The shipping industry is under growing pressure to dramatically curb planet-warming emissions.
An estimated 90% of the products and goods the world consumes travel by ship, and today’s vessels frequently burn highly polluting heavy fuel-oils – also known as residual fuels – that have a high sulphur content. These contribute as much as 3% of the world's global carbon dioxide emissions , which is roughly the same volume of CO2 in a single year as Germany produces.
This could grow by as much as half again by the middle of this century if strong action isn't taken, experts warn.

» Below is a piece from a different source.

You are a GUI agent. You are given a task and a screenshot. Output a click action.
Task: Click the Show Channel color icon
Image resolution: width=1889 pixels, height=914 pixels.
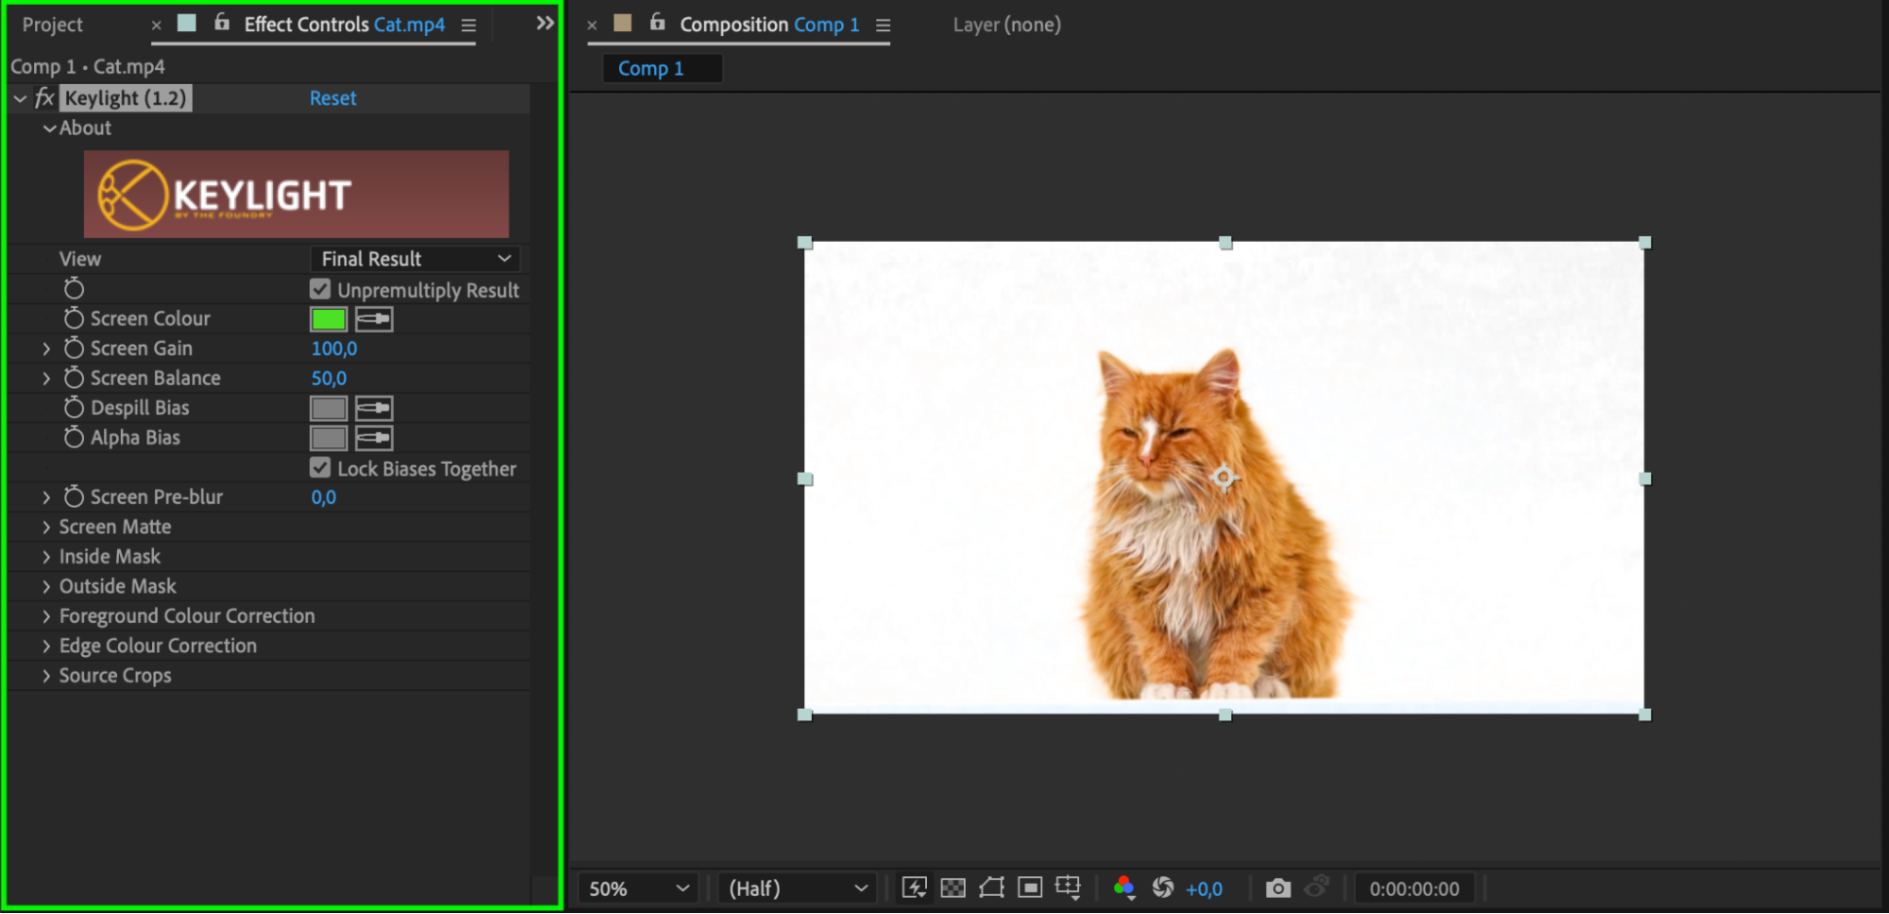click(1124, 888)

Despite all this, maritime shipping is the biggest global sector without a goal for cutting emissions to net zero.
The BBC reports climate campaigners as saying it would be the climate "deal of the decade" if the IMO deal is agreed.
For years, the shipping industry, governments and environmental groups have struggled to make any headway on making the transport of goods by sea less environmentally destructive.
The BBC also comments that the maritime emissions issue is so thorny it was not included as part of the 2015 Paris climate agreement to tackle the causes of global warming.
Futile attempts to curb sea shipping emissions
Previous attempts to curb maritime emissions through the IMO have been scuppered by countries such as China, India and Saudi Arabia, whose preference is to protect domestic shipping interests.
Currently, the shipping industry's plans involve merely halving emissions by 2050, which scientists say is not in keeping with the Paris climate agreement.
Campaigners are demanding a much tougher target, seeking a reduction of around half by 2030 and a net-zero goal for 2050. Some are calling for full decarbonisation by 2040, a target that the world's second largest container shipping line, Maersk, has set as its own zero emissions goal.
"If member states get this right, they can set the shipping sector in line to meet the Paris temperature targets and promote investment in green technologies that will completely transform the sector," the BBC reported UN Climate Foundation Ocean & Climate Director Kerrlene Wills as saying.
"It would be the climate agreement not just of the year but probably of the decade," the Clean Shipping Coalition’s John Maggs told reporters at the talks.